In the Philippines and Indonesia, in particular, dynamite fishing—“The idea is to create a shock wave that will stun fish,” Woollacott explains—threatens the very fabric of reefs by breaking them apart. And in Australia, the Great Barrier Reef is being attacked by crown-of-thorns starfish, which eat coral. (“One of the starfish’s few predators,” says Woollacott, “is a very large gastropod mollusc called Triton’s trumpet, which is valued by people who like to put seashells on their coffee tables.”) At least, he notes, the starfish populations tend to come in bursts, and then crash naturally.

“Without coral,” Woollacott points out, “you don’t a have coral-reef ecosystem,” one of the most “visually spectacular ecosystems in the sea on Earth.
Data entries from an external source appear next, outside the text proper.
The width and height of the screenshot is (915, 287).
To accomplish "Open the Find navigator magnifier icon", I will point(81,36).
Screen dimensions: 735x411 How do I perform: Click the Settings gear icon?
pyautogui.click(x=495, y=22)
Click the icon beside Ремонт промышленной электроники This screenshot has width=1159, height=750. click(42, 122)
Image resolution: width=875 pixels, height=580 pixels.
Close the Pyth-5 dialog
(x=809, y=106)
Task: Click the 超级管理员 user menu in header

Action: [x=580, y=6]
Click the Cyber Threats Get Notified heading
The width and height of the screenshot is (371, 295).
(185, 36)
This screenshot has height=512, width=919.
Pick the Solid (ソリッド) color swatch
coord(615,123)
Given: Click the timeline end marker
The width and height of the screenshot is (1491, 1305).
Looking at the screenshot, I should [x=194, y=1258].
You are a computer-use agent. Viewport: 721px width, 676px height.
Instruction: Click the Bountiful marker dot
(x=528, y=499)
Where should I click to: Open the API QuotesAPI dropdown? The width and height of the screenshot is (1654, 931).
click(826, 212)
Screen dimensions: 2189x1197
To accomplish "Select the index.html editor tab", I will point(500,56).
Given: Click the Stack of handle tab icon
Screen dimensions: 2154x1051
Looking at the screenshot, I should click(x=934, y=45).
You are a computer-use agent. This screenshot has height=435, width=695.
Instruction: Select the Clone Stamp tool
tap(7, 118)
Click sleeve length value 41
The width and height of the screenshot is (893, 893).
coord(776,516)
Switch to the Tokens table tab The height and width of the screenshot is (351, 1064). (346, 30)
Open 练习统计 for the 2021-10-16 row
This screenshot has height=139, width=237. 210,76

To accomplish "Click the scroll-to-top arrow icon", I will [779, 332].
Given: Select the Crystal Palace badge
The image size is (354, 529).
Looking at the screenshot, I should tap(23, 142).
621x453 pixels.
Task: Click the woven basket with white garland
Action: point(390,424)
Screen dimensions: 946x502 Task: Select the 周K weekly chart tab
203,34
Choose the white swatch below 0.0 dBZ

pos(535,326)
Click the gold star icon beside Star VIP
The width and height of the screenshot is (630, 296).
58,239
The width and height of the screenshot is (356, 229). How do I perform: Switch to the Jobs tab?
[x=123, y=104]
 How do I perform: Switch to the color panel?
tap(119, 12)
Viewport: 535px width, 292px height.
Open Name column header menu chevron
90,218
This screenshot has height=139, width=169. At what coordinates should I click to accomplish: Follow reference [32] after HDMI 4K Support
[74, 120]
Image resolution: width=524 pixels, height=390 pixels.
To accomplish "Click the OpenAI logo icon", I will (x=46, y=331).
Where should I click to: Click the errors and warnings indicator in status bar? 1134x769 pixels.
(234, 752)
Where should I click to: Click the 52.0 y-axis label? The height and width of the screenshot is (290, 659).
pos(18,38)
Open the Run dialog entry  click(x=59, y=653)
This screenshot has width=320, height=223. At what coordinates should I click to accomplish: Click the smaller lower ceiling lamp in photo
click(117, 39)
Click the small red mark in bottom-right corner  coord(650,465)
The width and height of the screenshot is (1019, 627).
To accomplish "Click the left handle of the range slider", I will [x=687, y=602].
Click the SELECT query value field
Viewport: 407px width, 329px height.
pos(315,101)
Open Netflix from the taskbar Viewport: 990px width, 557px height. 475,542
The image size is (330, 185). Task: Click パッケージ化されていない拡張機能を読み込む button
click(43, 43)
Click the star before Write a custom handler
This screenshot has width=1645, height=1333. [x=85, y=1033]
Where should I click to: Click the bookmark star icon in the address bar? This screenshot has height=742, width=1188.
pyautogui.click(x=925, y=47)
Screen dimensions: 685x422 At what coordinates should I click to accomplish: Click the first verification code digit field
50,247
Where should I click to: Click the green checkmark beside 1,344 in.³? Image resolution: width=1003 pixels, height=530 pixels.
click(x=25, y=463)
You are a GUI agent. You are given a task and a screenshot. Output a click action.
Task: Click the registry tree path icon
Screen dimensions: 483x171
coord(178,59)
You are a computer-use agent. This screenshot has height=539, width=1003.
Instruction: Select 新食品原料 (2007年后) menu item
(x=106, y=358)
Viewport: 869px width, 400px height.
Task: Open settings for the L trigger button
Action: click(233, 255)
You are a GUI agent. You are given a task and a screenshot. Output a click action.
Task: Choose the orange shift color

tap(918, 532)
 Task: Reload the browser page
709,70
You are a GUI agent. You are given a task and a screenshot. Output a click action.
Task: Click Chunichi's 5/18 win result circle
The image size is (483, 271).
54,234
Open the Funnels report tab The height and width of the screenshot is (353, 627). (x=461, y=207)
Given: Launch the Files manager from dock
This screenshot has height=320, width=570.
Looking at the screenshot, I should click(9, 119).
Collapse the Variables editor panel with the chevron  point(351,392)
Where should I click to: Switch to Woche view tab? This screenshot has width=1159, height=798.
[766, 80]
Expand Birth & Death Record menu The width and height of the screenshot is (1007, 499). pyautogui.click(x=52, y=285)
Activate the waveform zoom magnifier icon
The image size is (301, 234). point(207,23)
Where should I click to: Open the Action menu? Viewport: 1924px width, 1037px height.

You don’t have the beautiful fish, you don’t have the diversity of molluscs. What coral provides is heterogeneity in the environment, both in terms of food sources and with the complexity of the three-dimensional physical habitat in which large numbers of species of different organisms can coexist and interact to form a complex ecosystem.” Coral reefs protect coastlines, generate hundreds of billions of dollars in annual revenue, and, according to the Planetary Coral Reef Foundation, provide the basis for 10 percent of the world’s diet. In Earth’s oceans, they are the charismatic canaries in a coal mine—10 percent have already been lost, and an estimated 60 percent more are at risk. These photographs provide a glimpse of one possible future for these fragile gardens of the sea.